Recall the original implementation of substepIx given in Listing 18. Every indexing operation of some array a in the resulting implementation of substepIx3D is now either of the form psi(mkIx(i, j, k), a), or of the form psi(rotateIx(mkIx(i, j, k), x, o), a) for some axis x and some offset o.

The OFSpecializePsi (shown in Listing 14) then introduces a specialized psi function for 3D arrays. It does that by introducing three projection functions ix0, ix1, and ix2 on Indexes. General indexing operations of the form psi(mkIx(i, j, k), a) are first specialized to expressions of the form psi(ix0(mkIx(i, j, k)), ix1(mkIx(i, j, k)), ix2(mkIx(i, j, k)), a) by an application of specializePsiRule—which can then be reduced to psi(i, j, k, a)via three applications of reduceMakeIxRule.

concept OFSpecializePsi = {

...

type ScalarIndex;

function ix0(ix: Index): ScalarIndex;

...

function mkIx(i: ScalarIndex,

j: ScalarIndex,

k: ScalarIndex): Index;

function psi(i: ScalarIndex,

j: ScalarIndex,

k: ScalarIndex,

array: Array): E;

axiom specializePsiRule(ix: Index,

array: Array) {

assert psi(ix, array) ==

psi(ix0(ix), ix1(ix), ix2(ix),

array);

}

axiom reduceMakeIxRule(i: ScalarIndex,

j: ScalarIndex, k: ScalarIndex) {

var ix = mkIx(i, j, k);

assert ix0(ix) == i;

assert ix1(ix) == j;

assert ix2(ix) == k;

}

}[ E => Float ];

Listing 14. Specializing calls to the indexing function ψ. The full specification of the concept can be found in Listing 24.

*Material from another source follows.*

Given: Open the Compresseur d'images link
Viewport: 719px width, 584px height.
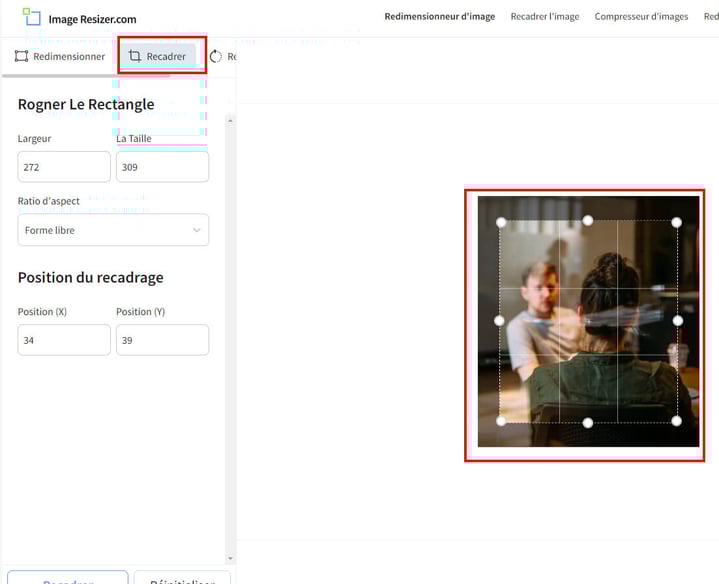Looking at the screenshot, I should (x=641, y=17).

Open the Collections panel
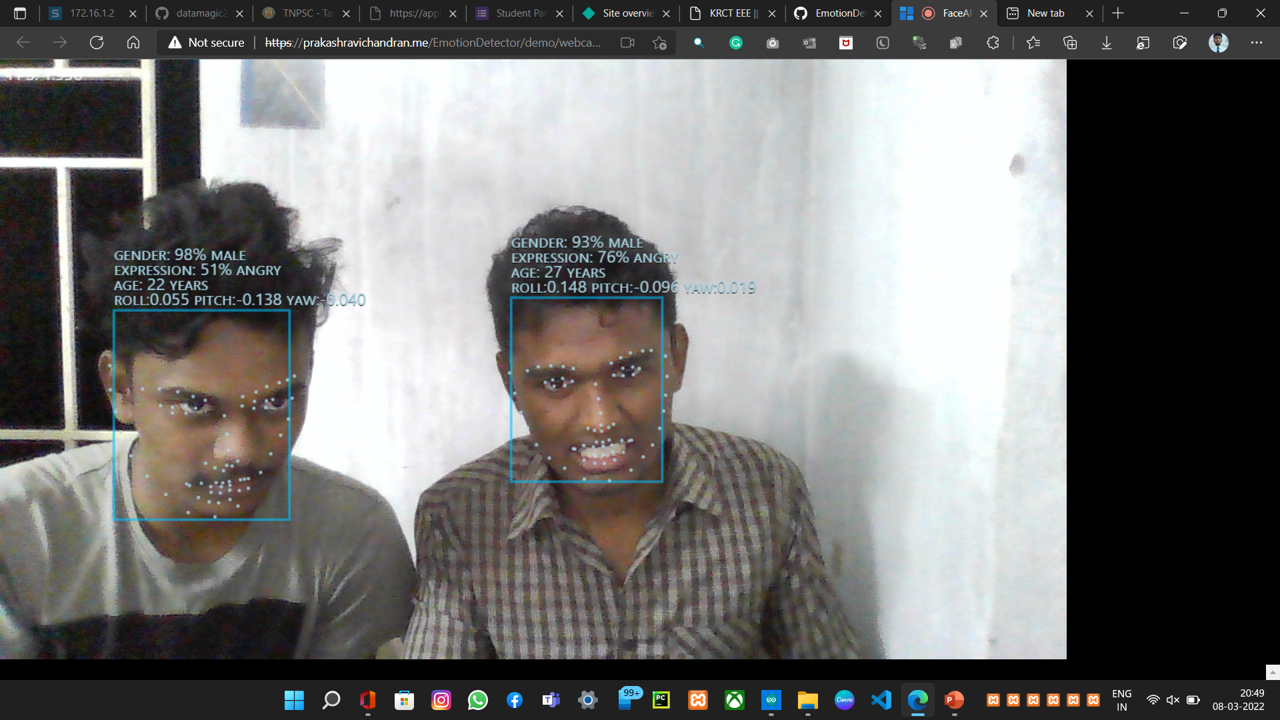click(x=1070, y=43)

We also want to call our specialized version of psi instead of the general one in expressions now of the form psi(ix0(rx), ix1(rx), ix2(rx), a) where rx = rotateIx(mkIx(i, j, k), x, o). For that purpose, we apply the rewriting rules defined in OFReduceMakeIxRotate—shown in Listing 15. These rewriting rules essentially unfold rotateIx. All the indexing operations in substepIx3D now use the specialized form of psi, and the scalar indices are either constants or of the form (i + o) % s, with i a scalar index, o an offset, and s the length of the relevant axis of the array.

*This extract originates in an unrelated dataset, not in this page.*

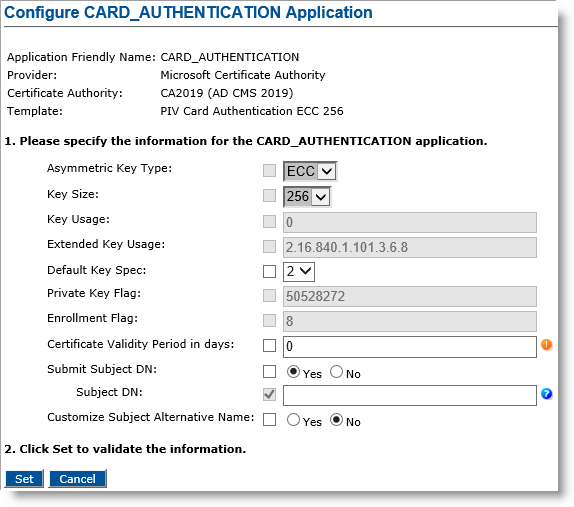Click into the Subject DN text field
574x507 pixels.
[x=410, y=395]
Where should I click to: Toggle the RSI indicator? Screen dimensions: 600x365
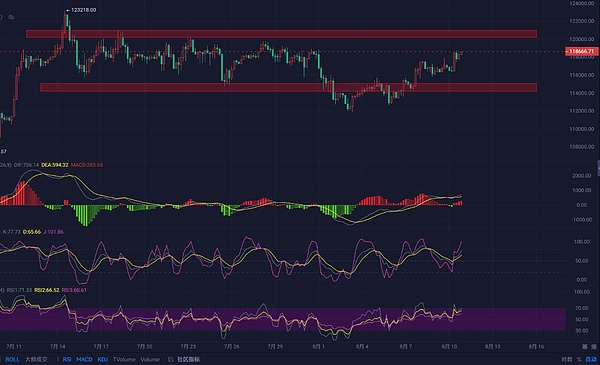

concept OFReduceMakeIxRotate = {

...

function rotateIx(ix: Index, axis: Axis,

offset: Offset): Index;

type AxisLength;

function shape0(): AxisLength;

...

function _+_(six: ScalarIndex,

o: Offset): ScalarIndex;

function _%_(six: ScalarIndex,

sc: AxisLength): ScalarIndex;

axiom reduceMakeIxRotateRule(

i: ScalarIndex, j: ScalarIndex,

k: ScalarIndex, o: Offset) {

var ix = mkIx(i, j, k);

assert ix0(rotateIx(ix, zero(), o)) ==

(i + o) % shape0();

assert

ix0(rotateIx(ix, one(), o)) == i;

assert

ix0(rotateIx(ix, two(), o)) == i;

...

assert ix1(rotateIx(ix, one(), o)) ==

(j + o) % shape1();

...

assert ix2(rotateIx(ix, two(), o)) ==

(k + o) % shape2();

}

Listing 15. A rewriting system to specialize the index rotation operation. The full specification of the concept can be found in Listing 25.

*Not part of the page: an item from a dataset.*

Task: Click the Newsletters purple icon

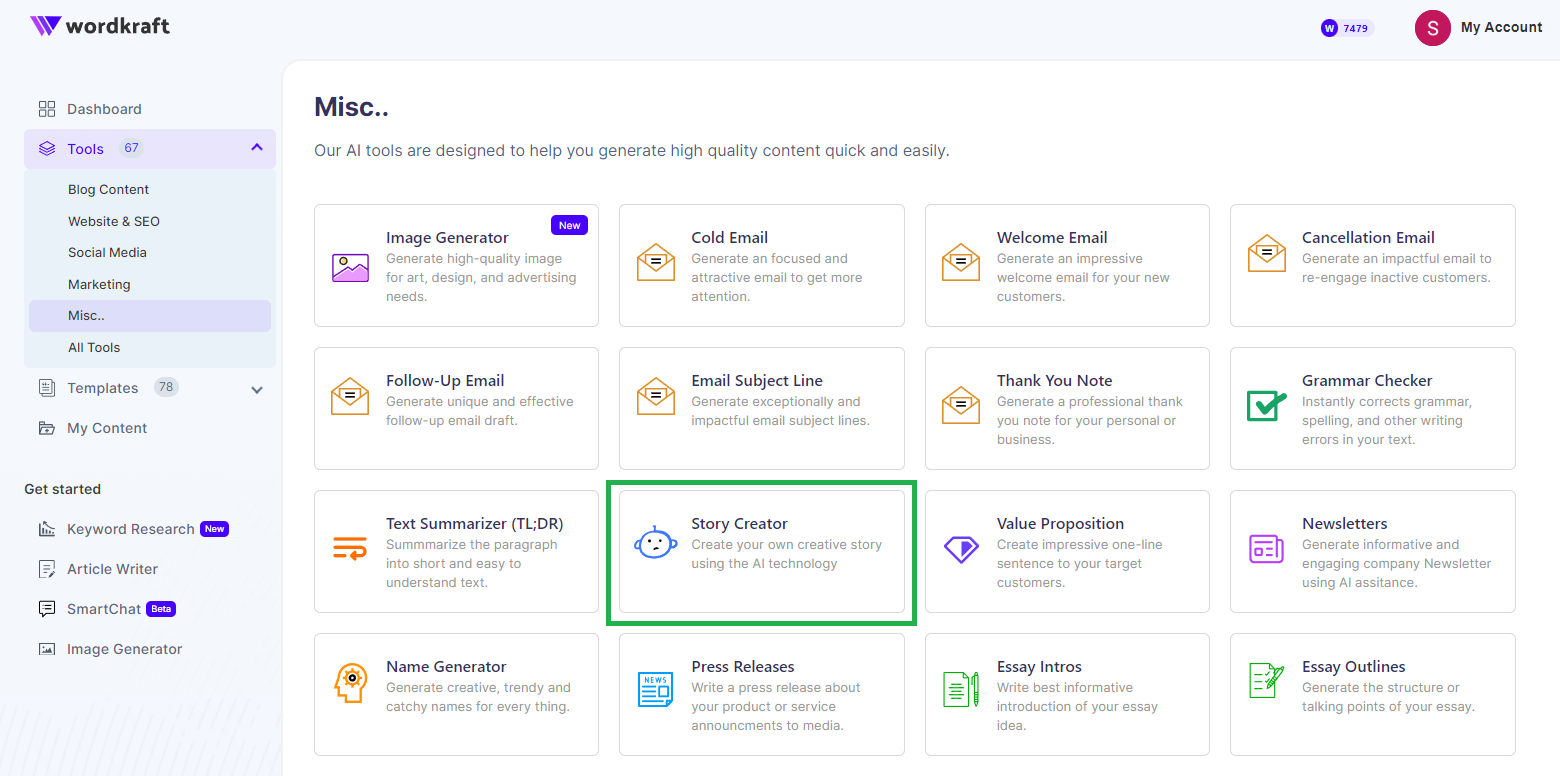Action: click(x=1266, y=548)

At this point, we can reintroduce padding using the rules previously defined in Listing 11, and renaming schedulePadded to schedule3DPadded. As we are in the case when an implementation for schedulePadded is not in scope before the rules defined in OFPad are applied, we can replace the rewrite by a simple renaming—as shown in Listing 12.

The function schedule3DPadded is imported through Ext3DSchedule, and calls substepIx3D to compute the result of the computation at every index. We decide to implement this function externally such that the array is always circularly padded at least once on each side of each axis—a decision made based on the width of the stencil. With that knowledge, we can completely eliminate the modulo operations in substepIx3D. The OFEliminateModuloPadding concept (shown in Listing 16) defines the relevant rewriting rules.

// We suppose here that the amount of

// padding is sufficient across each axis

// for every indexing operation.

concept OFEliminateModuloPadding = {

...

function psi(i: ScalarIndex,

j: ScalarIndex, k: ScalarIndex,

a: Array): Float;

axiom eliminateModuloPaddingRule(

i: ScalarIndex, j: ScalarIndex,

k: ScalarIndex, a: Array,

o: Offset) {

assert

psi((i + o) % shape0(), j, k, a) ==

psi(i + o, j, k, a);

assert

psi(i, (j + o) % shape1(), k, a) ==

psi(i, j + o, k, a);

assert

psi(i, j, (k + o) % shape2(), a) ==

psi(i, j, k + o, a);

}

Listing 16. Elimination of the modulo operations in the program. The full specification of the concept can be found in Listing 26.

Table 2 gives an overview of the performance variations for four different implementations, all produced by the application of rewriting rules on our original solver implementation presented in Listing 5. We briefly describe the resulting implementations below.

DNF reduction This implementation is the same as PDEProgramDNF as described in Listing 10.

DNF reduction + Padding This implementation adds padding to PDEProgramDNF, i.e. it is the same as PDEProgramPadded as described in Listing 11.

DNF reduction + Index specialization This implementation is a version of PDEProgramDNF in which each element of type Index is transformed into three elements of type ScalarIndex, e.g. a call of the form psi(ix, a) is transformed into a call of the form psi(i, j, k, a), and rotation along a specific axis is implemented as a modular addition over that axis.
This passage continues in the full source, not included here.